Maybe, just maybe, together, we can get through this big ole nasty world together. And maybe, just maybe, we’ll be all the better for it. I’ll offer what tips I can. You can correct me if I’m wrong. I will often be wrong. I will often be right. There will often be no right answer.

For those of you who know me, you’re probably wondering who’s taken over my blog, and what they’ve done with the real me. I assure you, I’m of sound mind. I just want to try something new. So bear with me as I work out the kinks. Go ahead and help if you like. That’s the idea.

This will continue to be my blog where I make posts sporadically about any number of things. But I want to experiment with it being your blog, too. When you want to say something that doesn’t fit on your own. Or that you can’t fit in 140 characters.  Go ahead and send them to me. My email is in the about page.

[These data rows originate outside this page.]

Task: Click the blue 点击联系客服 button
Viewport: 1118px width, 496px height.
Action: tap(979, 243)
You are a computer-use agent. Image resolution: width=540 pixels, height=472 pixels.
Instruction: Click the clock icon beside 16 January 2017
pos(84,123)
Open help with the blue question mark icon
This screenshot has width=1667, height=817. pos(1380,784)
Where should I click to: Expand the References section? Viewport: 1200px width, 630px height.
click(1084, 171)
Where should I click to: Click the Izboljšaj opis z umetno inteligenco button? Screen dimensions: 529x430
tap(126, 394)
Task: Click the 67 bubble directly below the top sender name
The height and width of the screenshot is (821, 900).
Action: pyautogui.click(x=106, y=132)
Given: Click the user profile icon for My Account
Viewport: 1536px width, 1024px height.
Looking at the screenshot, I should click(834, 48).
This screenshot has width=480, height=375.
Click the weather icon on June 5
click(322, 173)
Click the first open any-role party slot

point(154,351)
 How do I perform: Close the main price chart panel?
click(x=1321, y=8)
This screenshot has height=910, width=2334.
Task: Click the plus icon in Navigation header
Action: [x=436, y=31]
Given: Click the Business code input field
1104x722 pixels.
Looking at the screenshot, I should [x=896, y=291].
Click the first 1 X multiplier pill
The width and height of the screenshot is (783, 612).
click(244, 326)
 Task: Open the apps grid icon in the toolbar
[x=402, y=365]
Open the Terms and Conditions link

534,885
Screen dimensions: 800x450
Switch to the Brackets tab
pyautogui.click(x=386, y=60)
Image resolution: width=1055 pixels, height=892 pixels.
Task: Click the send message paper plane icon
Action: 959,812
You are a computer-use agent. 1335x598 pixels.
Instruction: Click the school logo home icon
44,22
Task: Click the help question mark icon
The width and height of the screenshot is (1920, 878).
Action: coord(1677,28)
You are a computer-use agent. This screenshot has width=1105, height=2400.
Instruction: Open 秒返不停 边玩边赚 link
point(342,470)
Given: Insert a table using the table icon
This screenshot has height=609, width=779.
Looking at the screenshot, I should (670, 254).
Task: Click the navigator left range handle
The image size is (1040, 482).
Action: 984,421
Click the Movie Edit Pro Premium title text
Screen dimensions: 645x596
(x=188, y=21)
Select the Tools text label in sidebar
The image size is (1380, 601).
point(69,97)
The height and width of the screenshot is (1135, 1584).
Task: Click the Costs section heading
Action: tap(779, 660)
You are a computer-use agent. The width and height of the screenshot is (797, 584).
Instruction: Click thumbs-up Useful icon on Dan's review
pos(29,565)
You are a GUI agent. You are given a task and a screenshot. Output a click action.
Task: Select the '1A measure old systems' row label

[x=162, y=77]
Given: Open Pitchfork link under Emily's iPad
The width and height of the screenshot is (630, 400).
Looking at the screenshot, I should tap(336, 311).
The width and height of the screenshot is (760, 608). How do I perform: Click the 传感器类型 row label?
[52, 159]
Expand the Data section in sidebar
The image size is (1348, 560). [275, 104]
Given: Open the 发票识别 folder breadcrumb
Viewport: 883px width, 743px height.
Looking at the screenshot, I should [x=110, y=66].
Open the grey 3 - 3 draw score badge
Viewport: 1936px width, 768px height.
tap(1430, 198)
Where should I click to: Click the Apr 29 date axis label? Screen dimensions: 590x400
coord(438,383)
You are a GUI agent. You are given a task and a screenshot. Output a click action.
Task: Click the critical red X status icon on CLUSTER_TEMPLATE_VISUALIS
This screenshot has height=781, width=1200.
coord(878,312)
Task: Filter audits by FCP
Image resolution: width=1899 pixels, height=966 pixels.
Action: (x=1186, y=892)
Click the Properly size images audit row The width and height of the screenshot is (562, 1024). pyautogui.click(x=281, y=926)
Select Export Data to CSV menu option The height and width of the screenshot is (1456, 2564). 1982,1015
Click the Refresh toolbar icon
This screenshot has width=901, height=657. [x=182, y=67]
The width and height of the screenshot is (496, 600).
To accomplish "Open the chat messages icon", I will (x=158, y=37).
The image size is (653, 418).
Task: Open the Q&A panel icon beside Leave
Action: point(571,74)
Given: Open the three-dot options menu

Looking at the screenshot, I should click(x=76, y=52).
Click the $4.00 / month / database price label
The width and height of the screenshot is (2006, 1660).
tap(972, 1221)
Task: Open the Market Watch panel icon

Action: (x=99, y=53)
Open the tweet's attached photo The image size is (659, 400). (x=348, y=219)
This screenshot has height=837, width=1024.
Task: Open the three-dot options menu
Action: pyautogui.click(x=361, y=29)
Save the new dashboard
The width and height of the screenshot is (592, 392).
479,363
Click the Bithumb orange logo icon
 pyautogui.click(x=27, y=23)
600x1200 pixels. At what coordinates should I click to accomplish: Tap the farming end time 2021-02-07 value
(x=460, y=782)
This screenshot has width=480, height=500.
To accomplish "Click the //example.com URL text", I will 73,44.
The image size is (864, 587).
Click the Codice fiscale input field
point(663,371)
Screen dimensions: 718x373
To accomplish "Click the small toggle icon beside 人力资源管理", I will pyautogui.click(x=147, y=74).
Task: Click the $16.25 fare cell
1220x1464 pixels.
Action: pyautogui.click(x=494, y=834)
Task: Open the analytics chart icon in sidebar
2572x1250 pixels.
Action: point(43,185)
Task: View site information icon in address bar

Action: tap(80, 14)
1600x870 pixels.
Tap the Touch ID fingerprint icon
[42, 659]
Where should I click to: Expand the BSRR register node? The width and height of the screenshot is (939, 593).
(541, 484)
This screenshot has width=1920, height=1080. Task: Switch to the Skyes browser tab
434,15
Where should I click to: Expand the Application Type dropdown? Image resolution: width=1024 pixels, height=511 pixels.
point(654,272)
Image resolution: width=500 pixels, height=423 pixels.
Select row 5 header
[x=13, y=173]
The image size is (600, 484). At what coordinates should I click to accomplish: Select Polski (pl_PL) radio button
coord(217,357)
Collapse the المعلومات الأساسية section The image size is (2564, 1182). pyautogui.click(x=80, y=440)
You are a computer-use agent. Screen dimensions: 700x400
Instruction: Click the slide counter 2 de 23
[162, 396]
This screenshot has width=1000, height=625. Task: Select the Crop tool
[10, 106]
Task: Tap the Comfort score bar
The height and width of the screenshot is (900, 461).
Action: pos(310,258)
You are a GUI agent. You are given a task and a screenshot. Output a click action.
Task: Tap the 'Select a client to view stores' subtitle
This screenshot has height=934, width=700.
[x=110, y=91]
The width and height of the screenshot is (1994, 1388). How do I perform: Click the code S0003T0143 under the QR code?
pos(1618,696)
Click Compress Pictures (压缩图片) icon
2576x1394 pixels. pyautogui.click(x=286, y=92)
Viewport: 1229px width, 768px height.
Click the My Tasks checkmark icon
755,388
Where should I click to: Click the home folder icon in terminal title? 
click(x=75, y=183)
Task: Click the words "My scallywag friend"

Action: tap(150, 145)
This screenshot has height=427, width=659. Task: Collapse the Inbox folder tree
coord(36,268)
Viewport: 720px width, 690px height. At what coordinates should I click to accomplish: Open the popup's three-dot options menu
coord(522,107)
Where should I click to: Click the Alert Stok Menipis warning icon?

I’ll go through them, post them either alone or smashed up with others, giving credit if you want, or leaving it anonymous. I’ll respond to each one here, so that maybe someone else having that problem might benefit. Let’s see what we can do.

When it comes down to it, what do you have you lose? Besides. Trust me. I’m from the internet!

*NB: The thumbnail image you saw is a painting by a Cuban artist who painted three of those, as commissioned by my father. They’re a representation of the scripture which says to bear one another’s burdens. While I may not really be a religious guy, it’s a pretty good way to live, and is kind of the idea of this experiment.